Python, Linkers, and Virtual Memory

Brandon Rhodes

Type:: Talk
Audience level:: Intermediate
Category:: Core Python (Language, Stdlib)

March 11th 2:10 p.m. – 2:55 p.m.

Description

Why does “top” show that your Python process uses 110 MB of virtual memory but has a resident set size of 9 MB? Does it consume more memory to spawn several interpreters, or to run one Python and have it fork() further workers? What is an “undefined symbol,” anyway? Learn about how an operating system manages memory, loads shared libraries, and what this means for Python servers and applications.

Abstract

If you have ever seen the error “Undefined symbol” when running a Python program, then you have encountered dynamic linking: a feature of modern operating systems by which they minimize program size and maximize the memory shared between processes, but that requires software to have been compiled against exactly the right version of a third party library.

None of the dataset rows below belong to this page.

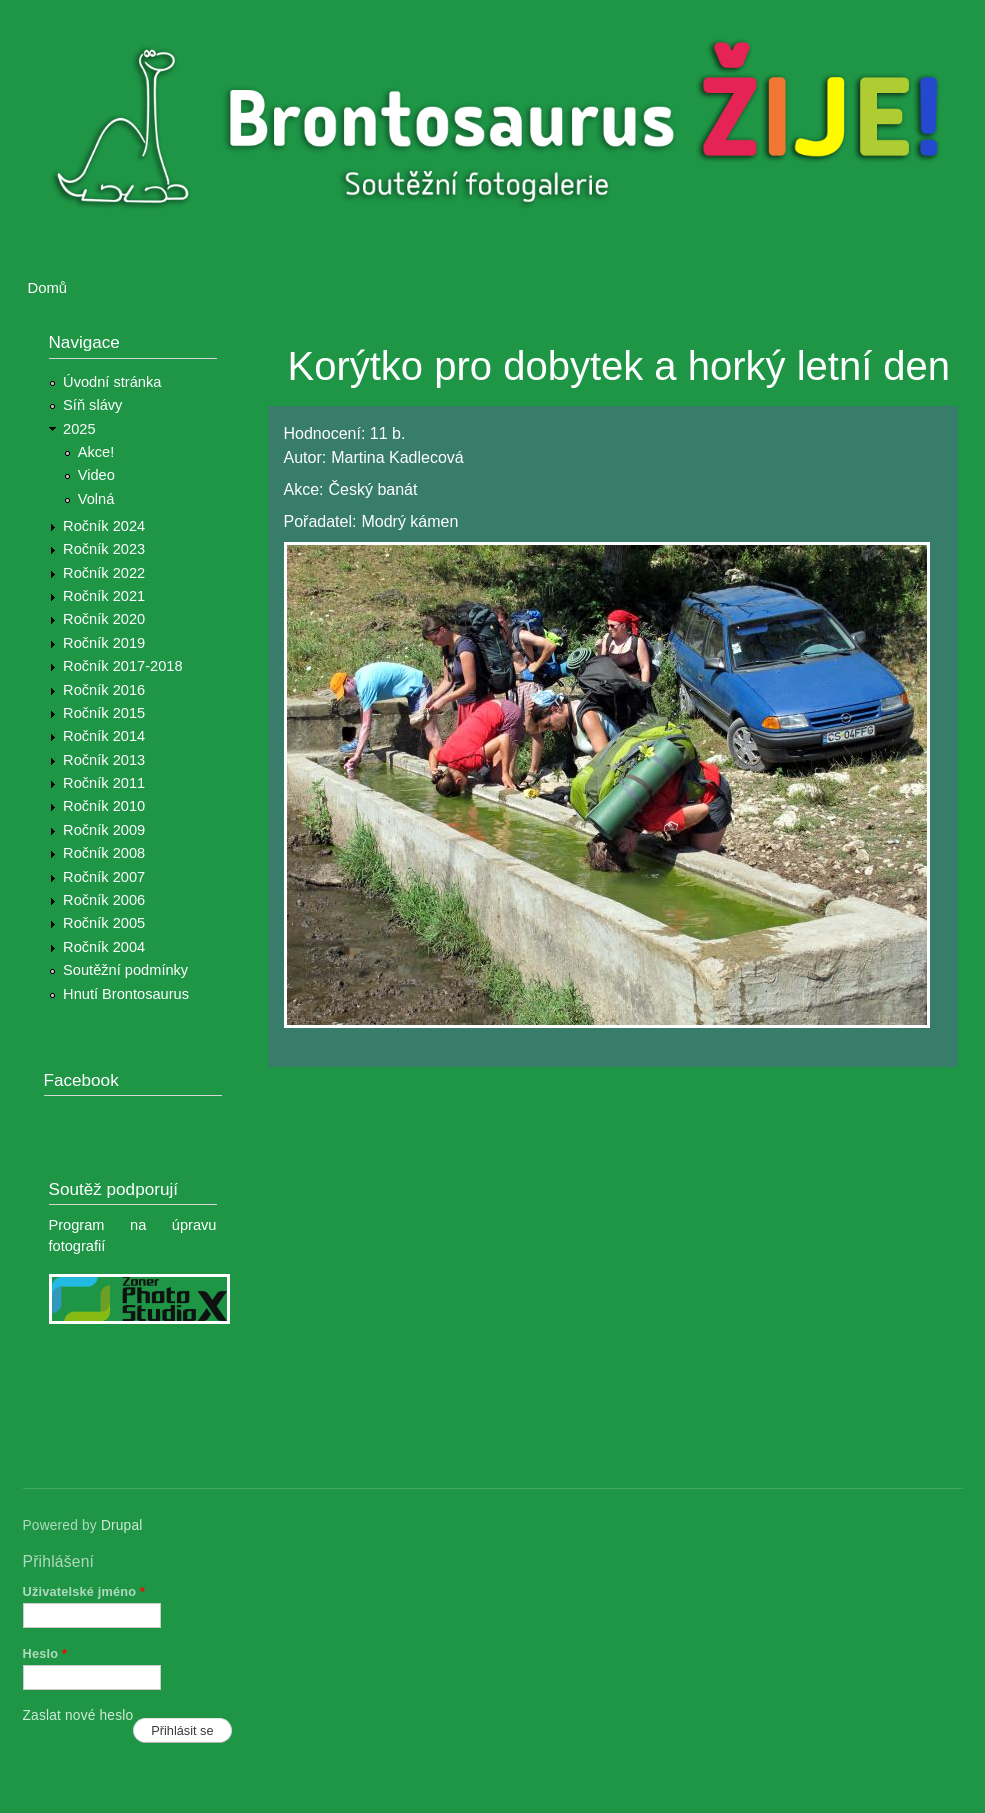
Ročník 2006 (104, 900)
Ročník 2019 (104, 643)
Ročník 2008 (104, 853)
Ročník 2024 (104, 526)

This talk will tackle modern operating system memory management from the ground up, steadily building a picture of its impact on Python performance. By considering how this very limited resource is partitioned and managed by the operating system, we will arrive at very specific recommendations about how your Python program should be debugged, deployed, and monitored.

Many topics will be covered:

The invention of virtual memory. The memory space of each Python process is a fiction sustained by the operating system and processor hardware. Why is this fiction, which originated in the 1960s, necessary? What does it accomplish? How much does it cost? And which parts of your Python application are allocated to the text segment, the stack, and the heap?
Memory, caching, and swap. We will examine the hierarchy of storage media on a modern computer system, and how quickly costs grow as information moves several levels from the processor. We will contrast swap, which persists physical memory pages not currently in active use, with disk buffers by which information already on disk is brought much closer to the processor. When a machine beings thrashing, we will learn, our Python application gets clobbered.
Linking to shared libraries. To avoid the expense of recompiling large programs, programmers invented linking so that they could combine pre-compiled objects together. After looking at how symbol tables are used in static linking, we will explore what happens when linking takes place at runtime instead — and how disk space and physical memory can be saved as a result. This will teach us why “dev” packages are so often necessary to compile Python extensions, and why undefined symbols result when libraries are missing, or we try to mix-and-match shared library versions.
Measuring the Memory Footprint. Stepping back to see how these pieces fit together to produce a typical Python process, we will learn how to measure its memory usage as best we can. Basic tools like “top” and the Windows Tasklist will be examined, as well as more low-level tools like the /proc filesystem and tools like ps_mem.py.
Taking Control of Compilation. What if you want to make your own decisions about what the Python interpreter does and does not include? What if you want to include a library statically to give you safety and portability, and give up the benefits of dynamic linking? We will answer these questions by looking at how Python itself, and also individual extension modules, can choose to statically link against important libraries instead of leaving them dynamic — our specific example will be my pyzmq-static package on PyPI. Finally, we will consider how forking on Linux can result in a set of Python processes with as much memory in common as possible, so long as the application is careful to generate as much shared state as possible before the fork.